17 м/с - Аглая Дюрсо
Шрифт:
Интервал:
Закладка:
Но нам надо было на другую сторону желаний. По ту сторону туристического блядства. Поэтому мы сказали: «Нас ждет такси».
В нашем представлении (видимо, уже печально тронутом буржуазностью) такси должно было выглядеть иначе.
А оно выглядело раздолбанным джипом с открытым кузовом, со старой тайкой, запихивающей под сиденье вонючую огромную рыбу, и с водителем, обкуренным в ураган и посверкивающим золотыми передними зубами.
Водитель сохранял благоразумие, когда несся по окраинам райцентра, заточенным под основные инстинкты приезжих. Он приветно махал владельцам лапшарен и добродушно разгонял прелестных девушек, зазывно кидавшихся под колеса.
Когда же мы покинули хайвей, в водителе возобладал опасный и избыточный инстинкт обдолбанного распи…дяя. Он гнал по серпантинам и оползням, не обращая внимания на чемоданы, рухнувшие с крыши кабины прямо нам на головы, на рыбу, выскочившую из-под сиденья и теперь бессмысленно метавшуюся по нашим чемоданам и головам, и на визжащих детей, которых мы привезли с собой и втравили в эту идиотскую историю. Тайка вывалилась где-то посреди пути, в маленькой деревне в джунглях. Там стояло три дома на сваях и огромные плетеные клетки с курами.

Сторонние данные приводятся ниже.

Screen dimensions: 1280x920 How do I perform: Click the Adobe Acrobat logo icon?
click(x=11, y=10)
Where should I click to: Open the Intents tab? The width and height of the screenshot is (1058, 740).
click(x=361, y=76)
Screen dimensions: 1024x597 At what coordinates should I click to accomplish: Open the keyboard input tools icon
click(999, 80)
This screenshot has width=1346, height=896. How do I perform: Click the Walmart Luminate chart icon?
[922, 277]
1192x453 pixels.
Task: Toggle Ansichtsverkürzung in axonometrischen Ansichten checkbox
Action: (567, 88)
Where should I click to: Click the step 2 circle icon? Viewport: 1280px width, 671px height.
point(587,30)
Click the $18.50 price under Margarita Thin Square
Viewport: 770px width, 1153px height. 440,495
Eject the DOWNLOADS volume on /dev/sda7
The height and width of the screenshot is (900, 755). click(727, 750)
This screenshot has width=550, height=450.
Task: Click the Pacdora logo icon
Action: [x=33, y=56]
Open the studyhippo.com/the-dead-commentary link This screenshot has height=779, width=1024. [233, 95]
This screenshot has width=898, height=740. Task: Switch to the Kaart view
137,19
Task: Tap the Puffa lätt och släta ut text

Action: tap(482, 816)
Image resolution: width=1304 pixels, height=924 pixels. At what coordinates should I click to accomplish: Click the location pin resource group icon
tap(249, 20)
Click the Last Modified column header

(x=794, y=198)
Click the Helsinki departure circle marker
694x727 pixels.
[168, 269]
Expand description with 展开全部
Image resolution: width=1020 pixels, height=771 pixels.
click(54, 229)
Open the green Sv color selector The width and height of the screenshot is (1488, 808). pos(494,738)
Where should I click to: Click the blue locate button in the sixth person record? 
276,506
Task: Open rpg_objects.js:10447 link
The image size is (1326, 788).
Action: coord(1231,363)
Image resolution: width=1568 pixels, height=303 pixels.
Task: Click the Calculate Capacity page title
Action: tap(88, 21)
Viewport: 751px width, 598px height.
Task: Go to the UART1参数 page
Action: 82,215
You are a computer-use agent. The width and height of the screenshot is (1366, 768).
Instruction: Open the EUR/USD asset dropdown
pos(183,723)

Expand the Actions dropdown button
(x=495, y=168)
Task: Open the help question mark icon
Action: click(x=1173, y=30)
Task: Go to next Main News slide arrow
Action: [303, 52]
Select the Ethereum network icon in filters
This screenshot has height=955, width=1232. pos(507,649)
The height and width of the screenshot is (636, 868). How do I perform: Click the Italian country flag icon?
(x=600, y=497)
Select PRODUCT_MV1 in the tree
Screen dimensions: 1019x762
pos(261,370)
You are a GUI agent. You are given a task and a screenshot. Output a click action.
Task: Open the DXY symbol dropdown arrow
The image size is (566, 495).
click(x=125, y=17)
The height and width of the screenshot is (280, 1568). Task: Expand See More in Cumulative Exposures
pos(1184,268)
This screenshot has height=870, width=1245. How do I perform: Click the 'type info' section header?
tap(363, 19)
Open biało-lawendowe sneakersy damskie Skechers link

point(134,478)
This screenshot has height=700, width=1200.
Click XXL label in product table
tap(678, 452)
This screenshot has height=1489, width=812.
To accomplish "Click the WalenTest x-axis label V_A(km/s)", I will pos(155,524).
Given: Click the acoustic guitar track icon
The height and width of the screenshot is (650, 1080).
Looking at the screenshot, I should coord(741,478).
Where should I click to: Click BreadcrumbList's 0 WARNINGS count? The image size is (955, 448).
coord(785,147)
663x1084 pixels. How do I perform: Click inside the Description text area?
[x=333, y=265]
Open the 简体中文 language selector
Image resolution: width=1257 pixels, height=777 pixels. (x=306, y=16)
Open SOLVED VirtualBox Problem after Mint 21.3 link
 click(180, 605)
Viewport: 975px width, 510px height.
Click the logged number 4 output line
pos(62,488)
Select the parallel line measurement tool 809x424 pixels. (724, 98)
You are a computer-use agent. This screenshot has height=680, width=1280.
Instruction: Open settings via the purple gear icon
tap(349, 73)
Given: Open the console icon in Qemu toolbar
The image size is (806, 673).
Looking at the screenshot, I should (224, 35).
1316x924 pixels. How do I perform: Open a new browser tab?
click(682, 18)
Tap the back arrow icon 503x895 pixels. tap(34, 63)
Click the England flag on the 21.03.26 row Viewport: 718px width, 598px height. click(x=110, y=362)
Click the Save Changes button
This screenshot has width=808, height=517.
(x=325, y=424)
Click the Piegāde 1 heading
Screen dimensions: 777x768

Больше никаких селений не встретилось. Места были дикие, и если бы водитель выронил нас, как кегли, где-нибудь по дороге, он бы никогда нас больше не нашел. Если бы даже вспомнил.
В итоге мы скатились на пыльную дорогу, которая шла мимо запруды вонючей реки. На берегу реки стоял очаровательный храмик, из которого при нашем приближении опрометью выскочило несколько обшарпанных кошек и страшно засмердело дохлятиной.
Такси затормозило на берегу, разбросав веер песка.
Водитель выбросил из машины наши чемоданы и сказал: «Это ваш ресорт».
В четырех метрах от воды стояло пять домиков на ножках. Рядом — домик побольше (туда отправился водитель). На берегу росло одинокое дерево и торчало несколько стволов, заостренных, как пики.
На горе над бухтой жутко визжала пилорама.
В домиках умещалась одна кровать (правда, большая), густо усыпанная цветами. В туалете к стене был приделан душ. И раковина, у которой не было трубы. Не было ни туалетной бумаги, ни полотенец.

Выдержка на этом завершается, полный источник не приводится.